Sur les comptes entre les parties et les opérations de liquidation
COMPTES D’INDIVISION
de M. [O]
Recettes
Néant
Dépenses
— remboursement du crédit [28]
773.9 €
— assurance [27]
203.46 €
Balance
977.36 €
à porter au passif de la masse à partager et en augmentation de ses droits dans le partage
de Mme [V]
recettes
— indemnité d’occupation
7 920 €
Dépenses
Néant
Balance
7 920 €
à porter à l’actif de la masse à partager et en diminution de ses droits dans le partage
LIQUIDATION DE LA COMMUNAUTÉ
Récompenses
Due à la communauté par M. [O]
39 992.16 €
due par la communauté à M. [O]
0
ACTIF
— solde compte joint
5.14 €
— solde prix de vente
10 041.16 €
— compte d’indivision de Mme [V]
7 920 €
— récompense due par M. [O]
39 992.16 €
total
57 958.46 €
PASSIF
— compte d’indivision de M. [O]
977.36 €
ACTIF NET
56 981.1 €
DROITS DES PARTIES
M. [U] [O]
1/2 du boni de communauté
28 490.55 €
augmenté du solde de son compte d’indivision
977.36 €
diminué de la récompense due à la communauté
— 39 992.16 €
TOTAL égal à ses droits
10 524.25 €
Mme [H] [V]
1/2 du boni de communauté
28 490.55 €
diminué de son compte d’indivision 7 920
TOTAL égal à ses droits
20 570.55 €
En conséquence, Monsieur [U] [O] doit à Madame [H] [V] la somme de 10 524.25€.
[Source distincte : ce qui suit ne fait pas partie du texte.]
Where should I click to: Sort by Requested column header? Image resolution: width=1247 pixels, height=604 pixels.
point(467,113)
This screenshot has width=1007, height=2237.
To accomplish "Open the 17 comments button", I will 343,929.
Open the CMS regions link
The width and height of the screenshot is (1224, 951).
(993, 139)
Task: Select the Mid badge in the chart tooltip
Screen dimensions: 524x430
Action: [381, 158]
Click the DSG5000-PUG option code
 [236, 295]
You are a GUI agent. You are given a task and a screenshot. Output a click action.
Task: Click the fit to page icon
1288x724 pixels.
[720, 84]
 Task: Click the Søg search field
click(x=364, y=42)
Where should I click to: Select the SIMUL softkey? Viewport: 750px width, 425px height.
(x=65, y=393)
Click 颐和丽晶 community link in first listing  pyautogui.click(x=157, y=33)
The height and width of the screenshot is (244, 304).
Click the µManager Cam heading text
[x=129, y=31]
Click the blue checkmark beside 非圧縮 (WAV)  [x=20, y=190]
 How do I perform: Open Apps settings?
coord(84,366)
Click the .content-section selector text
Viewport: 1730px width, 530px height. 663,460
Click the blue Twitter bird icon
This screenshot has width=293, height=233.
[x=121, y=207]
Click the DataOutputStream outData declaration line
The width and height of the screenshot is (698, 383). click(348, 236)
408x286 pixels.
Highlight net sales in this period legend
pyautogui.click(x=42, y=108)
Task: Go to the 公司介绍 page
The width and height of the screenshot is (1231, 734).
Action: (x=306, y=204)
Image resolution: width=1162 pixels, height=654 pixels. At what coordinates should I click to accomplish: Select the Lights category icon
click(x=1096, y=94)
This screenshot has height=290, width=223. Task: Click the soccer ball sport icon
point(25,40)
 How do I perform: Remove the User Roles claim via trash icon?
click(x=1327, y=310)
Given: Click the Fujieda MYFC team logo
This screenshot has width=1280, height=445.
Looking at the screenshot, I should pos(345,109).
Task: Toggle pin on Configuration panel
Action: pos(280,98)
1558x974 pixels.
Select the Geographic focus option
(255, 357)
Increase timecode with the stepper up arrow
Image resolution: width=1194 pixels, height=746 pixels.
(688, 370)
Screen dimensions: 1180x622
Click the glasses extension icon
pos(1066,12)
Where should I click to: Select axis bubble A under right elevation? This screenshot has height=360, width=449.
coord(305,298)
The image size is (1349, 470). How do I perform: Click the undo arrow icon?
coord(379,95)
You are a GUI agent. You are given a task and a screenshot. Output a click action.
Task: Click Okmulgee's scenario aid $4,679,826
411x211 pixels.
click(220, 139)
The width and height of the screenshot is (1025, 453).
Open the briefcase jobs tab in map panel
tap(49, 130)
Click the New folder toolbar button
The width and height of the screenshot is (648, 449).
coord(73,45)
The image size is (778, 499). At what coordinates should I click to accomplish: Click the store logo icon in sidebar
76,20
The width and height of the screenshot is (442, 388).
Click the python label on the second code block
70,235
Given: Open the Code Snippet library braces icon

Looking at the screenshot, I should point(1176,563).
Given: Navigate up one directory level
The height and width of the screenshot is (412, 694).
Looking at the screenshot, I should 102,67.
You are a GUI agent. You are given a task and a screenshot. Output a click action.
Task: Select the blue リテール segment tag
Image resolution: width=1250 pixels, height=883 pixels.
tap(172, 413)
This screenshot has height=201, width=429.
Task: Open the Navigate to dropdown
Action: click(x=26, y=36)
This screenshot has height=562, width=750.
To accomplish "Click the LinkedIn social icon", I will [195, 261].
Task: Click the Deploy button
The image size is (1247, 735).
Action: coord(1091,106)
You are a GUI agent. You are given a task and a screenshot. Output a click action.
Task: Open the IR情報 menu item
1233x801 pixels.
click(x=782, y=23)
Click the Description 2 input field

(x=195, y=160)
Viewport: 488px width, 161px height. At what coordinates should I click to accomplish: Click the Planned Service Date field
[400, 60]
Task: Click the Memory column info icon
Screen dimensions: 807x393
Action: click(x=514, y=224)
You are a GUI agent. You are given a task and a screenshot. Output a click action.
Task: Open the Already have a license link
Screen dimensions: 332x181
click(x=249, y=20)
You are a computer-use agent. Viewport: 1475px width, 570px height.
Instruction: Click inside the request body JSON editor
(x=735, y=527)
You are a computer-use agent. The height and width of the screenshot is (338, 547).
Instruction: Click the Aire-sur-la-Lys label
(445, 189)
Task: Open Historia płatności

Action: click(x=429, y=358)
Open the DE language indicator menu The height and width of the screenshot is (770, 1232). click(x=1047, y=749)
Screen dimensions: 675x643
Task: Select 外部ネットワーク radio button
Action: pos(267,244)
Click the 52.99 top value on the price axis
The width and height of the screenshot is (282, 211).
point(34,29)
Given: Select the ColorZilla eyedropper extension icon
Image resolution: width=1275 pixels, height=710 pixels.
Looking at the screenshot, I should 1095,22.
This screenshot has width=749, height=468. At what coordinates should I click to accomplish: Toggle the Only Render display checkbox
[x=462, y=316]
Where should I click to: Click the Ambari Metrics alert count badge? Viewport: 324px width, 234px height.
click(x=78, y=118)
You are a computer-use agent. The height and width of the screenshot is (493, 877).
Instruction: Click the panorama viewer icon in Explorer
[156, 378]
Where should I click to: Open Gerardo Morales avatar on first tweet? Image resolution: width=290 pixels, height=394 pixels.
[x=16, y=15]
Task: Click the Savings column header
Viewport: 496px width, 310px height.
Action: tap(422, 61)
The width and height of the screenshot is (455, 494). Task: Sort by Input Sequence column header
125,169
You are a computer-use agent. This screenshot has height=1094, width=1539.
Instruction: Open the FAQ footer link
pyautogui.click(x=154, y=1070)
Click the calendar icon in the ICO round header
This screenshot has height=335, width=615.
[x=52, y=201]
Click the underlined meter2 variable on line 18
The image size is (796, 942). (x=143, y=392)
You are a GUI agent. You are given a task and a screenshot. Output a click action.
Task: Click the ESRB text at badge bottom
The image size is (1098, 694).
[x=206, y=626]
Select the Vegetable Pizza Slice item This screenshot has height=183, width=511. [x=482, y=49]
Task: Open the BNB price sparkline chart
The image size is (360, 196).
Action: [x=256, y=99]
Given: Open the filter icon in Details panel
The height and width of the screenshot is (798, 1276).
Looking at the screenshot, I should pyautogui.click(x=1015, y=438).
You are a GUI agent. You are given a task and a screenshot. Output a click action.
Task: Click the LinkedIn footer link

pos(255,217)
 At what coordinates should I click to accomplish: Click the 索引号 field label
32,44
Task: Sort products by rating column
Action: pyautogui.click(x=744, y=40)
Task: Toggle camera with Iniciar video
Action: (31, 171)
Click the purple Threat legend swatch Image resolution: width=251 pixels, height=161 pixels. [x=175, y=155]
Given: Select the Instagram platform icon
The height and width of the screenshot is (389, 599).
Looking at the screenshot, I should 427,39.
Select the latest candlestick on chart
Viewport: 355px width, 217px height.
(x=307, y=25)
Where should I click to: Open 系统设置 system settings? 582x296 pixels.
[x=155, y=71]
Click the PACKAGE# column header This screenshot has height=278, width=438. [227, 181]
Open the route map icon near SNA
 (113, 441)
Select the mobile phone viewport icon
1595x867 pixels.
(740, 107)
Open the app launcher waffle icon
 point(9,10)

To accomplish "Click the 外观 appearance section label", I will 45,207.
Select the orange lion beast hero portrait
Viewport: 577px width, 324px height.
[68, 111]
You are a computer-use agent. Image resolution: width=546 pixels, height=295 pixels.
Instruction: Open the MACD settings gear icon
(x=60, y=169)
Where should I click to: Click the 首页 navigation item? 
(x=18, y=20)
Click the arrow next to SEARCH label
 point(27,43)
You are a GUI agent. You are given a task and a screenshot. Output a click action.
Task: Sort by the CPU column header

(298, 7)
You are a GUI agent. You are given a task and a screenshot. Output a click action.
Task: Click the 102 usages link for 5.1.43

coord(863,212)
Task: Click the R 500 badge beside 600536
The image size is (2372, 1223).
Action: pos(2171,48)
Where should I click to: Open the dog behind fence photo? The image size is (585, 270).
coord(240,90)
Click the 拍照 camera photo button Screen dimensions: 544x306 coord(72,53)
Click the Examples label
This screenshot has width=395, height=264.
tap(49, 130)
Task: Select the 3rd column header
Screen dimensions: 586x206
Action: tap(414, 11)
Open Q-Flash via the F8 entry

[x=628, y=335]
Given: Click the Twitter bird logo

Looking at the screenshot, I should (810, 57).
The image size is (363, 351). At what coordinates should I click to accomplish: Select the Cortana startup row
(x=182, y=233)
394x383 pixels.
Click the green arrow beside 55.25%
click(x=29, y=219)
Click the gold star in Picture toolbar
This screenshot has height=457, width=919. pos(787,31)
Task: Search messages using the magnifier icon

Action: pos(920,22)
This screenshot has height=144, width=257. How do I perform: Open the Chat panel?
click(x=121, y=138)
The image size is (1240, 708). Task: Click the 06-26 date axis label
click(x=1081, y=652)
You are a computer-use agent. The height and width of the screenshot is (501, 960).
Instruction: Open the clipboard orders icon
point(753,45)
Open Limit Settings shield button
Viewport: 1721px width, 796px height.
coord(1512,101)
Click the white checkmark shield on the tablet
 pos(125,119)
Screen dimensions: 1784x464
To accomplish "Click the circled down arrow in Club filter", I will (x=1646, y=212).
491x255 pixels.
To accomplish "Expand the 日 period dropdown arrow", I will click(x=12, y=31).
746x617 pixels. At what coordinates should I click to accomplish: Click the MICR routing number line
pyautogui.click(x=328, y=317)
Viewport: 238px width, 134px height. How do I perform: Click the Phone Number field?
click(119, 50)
Sur les demandes de fin de jugement
Chacune des parties conservera la charge de ses dépens.
L’équité et la nature du litige commandent d’écarter les demandes au titre de l’article 700 du code de procédure civile.
PAR CES MOTIFS
Madame Marianne JAMET, Première Vice-Présidente adjointe, Juge aux affaires familiales, statuant publiquement, par mise à disposition au greffe, par jugement contradictoire et en premier ressort,
ÉCARTE des débats la pièce n°4 de Madame [H], [W], [K] [V] ;
ORDONNE la liquidation et le partage judiciaire de la communauté et de l’indivision post communautaire ayant existé entre Madame [H], [W], [K] [V] et Monsieur [U], [B] [O] ;
DIT que les comptes entre les parties s’établissent comme suit :
COMPTES D’INDIVISION
de Monsieur [U], [B] [O]
Recettes
Néant
Dépenses
— remboursement du crédit [28]
773.9 €
— assurance [27]
203.46 €
Balance
977.36 €
à porter au passif de la masse à partager et en augmentation de ses droits dans le partage
de Madame [H], [W], [K] [V]
recettes
— indemnité d’occupation
7 920 €
Dépenses
Néant
Balance
7 920 €
à porter à l’actif de la masse à partager et en diminution de ses droits dans le partage
LIQUIDATION DE LA COMMUNAUTÉ
Récompenses
Due à la communauté par Monsieur [U], [B] [O]
39 992.16 €
due par la communauté à Monsieur [U], [B] [O]
0
ACTIF
— solde compte joint
5.14 €
— solde prix de vente
10 041.16 €
— compte d’indivision de Madame [H], [W], [K] [V]
7 920 €
— récompense due par Monsieur [U], [B] [O]
39 992.16 €
total
57 958.46 €
PASSIF
— compte d’indivision de M. [O]
977.36 €
ACTIF NET
56 981.1 €
DROITS DES PARTIES
Monsieur [U], [B] [O]
1/2 du boni de communauté
28 490.55 €
augmenté du solde de son compte d’indivision
977.36 €
diminué de la récompense due à la communauté
39 992.16 €
TOTAL égal à ses droits
10 524.25 €
Madame [H], [W], [K] [V]
1/2 du boni de communauté
28 490.55 €
diminué de son compte d’indivision
7 920 €
TOTAL égal à ses droits
20 570.55 €
ORDONNE le partage conformément au présent jugement ;
CONDAMNE Monsieur [U], [B] [O] à verser à Madame [H], [W], [K] [V] la somme de 10 524. 25 euros ;
REJETTE toute autre demande ;
DIT que chacune des parties conservera la charge de ses dépens et de ses frais irrépétibles.
La présente décision a été signée par Madame Marianne JAMET, Première Vice-Présidente adjointe, Juge aux Affaires Familiales et par Madame Bettina MOREL, faisant fonction de Greffier.